Nonetheless, we should take these findings with caution given the non-random enrollment into insurance and the observational and cross-sectional nature of the data as this study is limited in causal estimation compared to an experimental study design. However, given the extensive nationally representative data and covariates used in the analysis, the study was able to mimic a quasi-experimental design using regression adjustment, propensity score adjustment and inverse probability weighting, and thus make empirical estimations of the relationship between insurance and healthcare utilization outcomes for pregnant women. Moreover, the data does not allow for the estimation of other utilization parameters such as costs, out of pocket payments or the distribution of obstetric healthcare workers. Further research is thus needed and should focus on experimental designs, particularly of innovations aimed at improving the current system, as well as collection of longitudinal data to support causal inference analyses overtime.
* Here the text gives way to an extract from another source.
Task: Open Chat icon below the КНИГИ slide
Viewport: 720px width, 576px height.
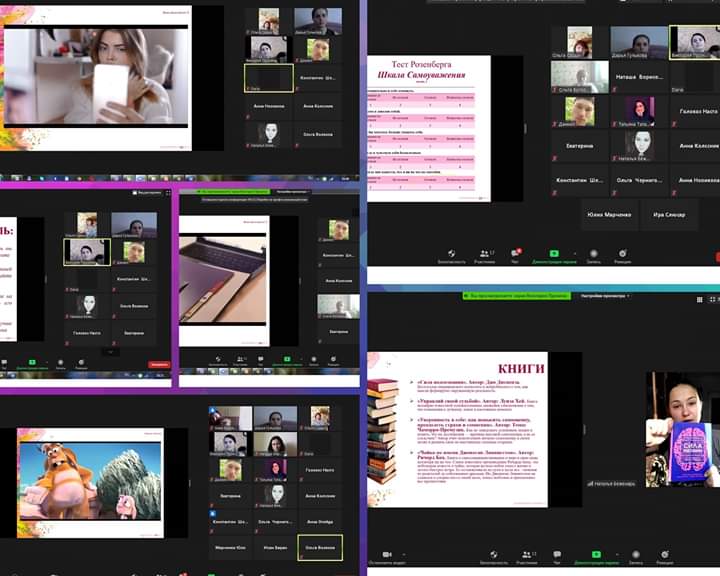Action: [x=556, y=555]
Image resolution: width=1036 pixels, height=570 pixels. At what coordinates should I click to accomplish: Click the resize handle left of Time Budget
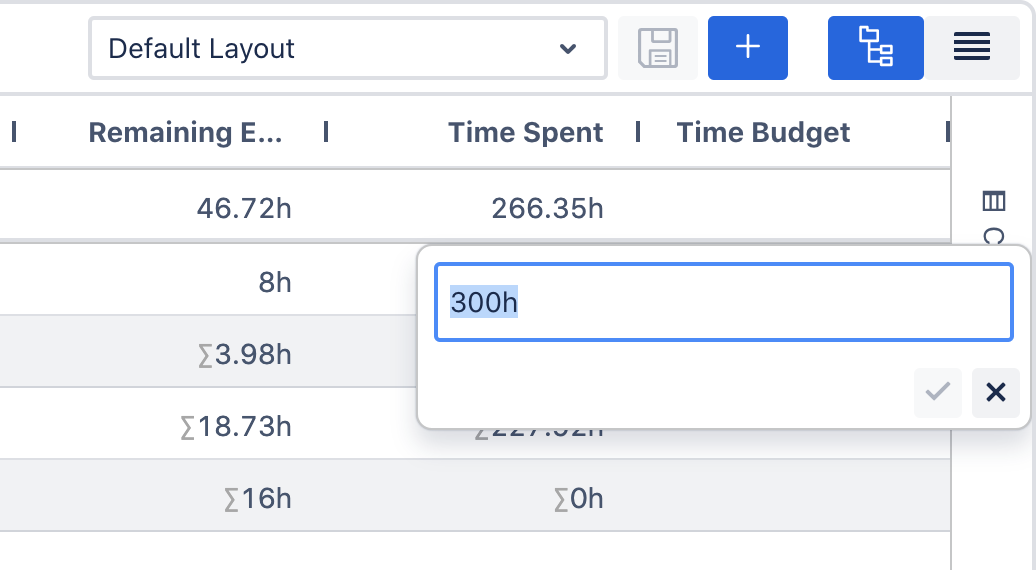point(638,132)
And studies on the factors that predict insurance enrollment should be conducted so that these factors can be targeted to improve insurance coverage and enrollment.

Conclusion

Pregnant women enrolled in health insurance have greater access to institutional delivery and skilled birth attendants in comparison to pregnant women not enrolled in health insurance. Of critical importance, enrollment in health insurance is beneficial for pregnant women of lower socio-economic status in Kenya. Despite the limitations of the cross-sectional data utilized in this analysis, the findings presented show that as healthcare financing reforms are instituted in Kenya and other developing countries with similar settings, health insurance enrollment initiatives should be made accessible to pregnant women especially those of lower socio-economic status.